- **WHAT IS REQUIRED**: Write out exactly the lines of the entries below from the one holding "[Facebook-f] (33, 2464)" to the one holding "Password (82, 972)", inclusive, and leave out all other lines.

Start of RECORDS PROVIDED

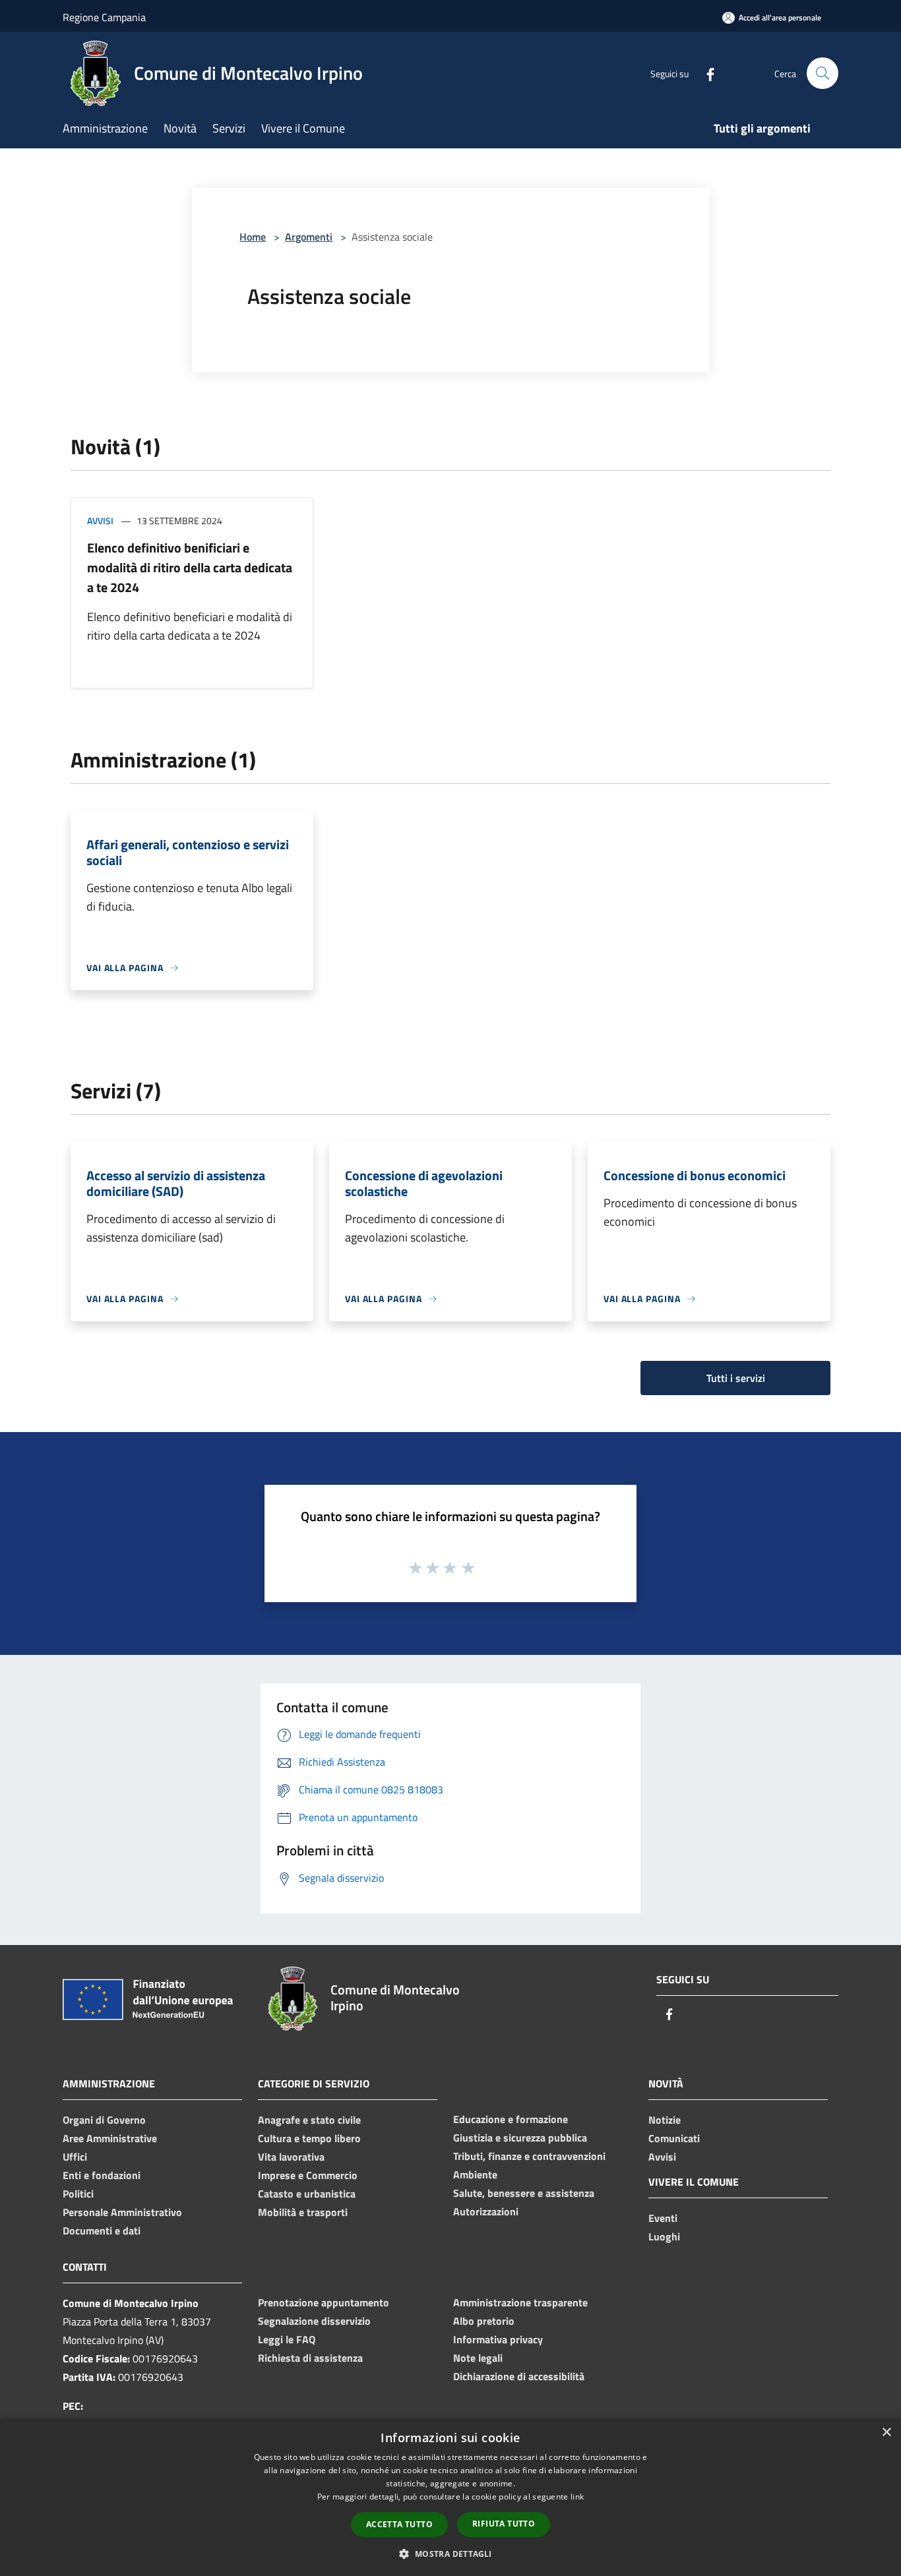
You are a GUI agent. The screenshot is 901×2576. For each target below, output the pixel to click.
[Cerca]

End of RECORDS PROVIDED
Start of RECORDS PROVIDED

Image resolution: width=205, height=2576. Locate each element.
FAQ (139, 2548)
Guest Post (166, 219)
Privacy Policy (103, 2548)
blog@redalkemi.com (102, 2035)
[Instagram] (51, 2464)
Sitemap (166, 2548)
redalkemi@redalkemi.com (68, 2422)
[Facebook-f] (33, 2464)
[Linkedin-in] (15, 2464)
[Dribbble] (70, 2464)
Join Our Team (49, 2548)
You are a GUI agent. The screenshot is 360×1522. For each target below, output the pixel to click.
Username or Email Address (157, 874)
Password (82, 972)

End of RECORDS PROVIDED

- **ANSWER**:
[Facebook-f] (33, 2464)
[Linkedin-in] (15, 2464)
[Dribbble] (70, 2464)
Join Our Team (49, 2548)
You are a GUI agent. The screenshot is 360×1522. For each target below, output the pixel to click.
Username or Email Address (157, 874)
Password (82, 972)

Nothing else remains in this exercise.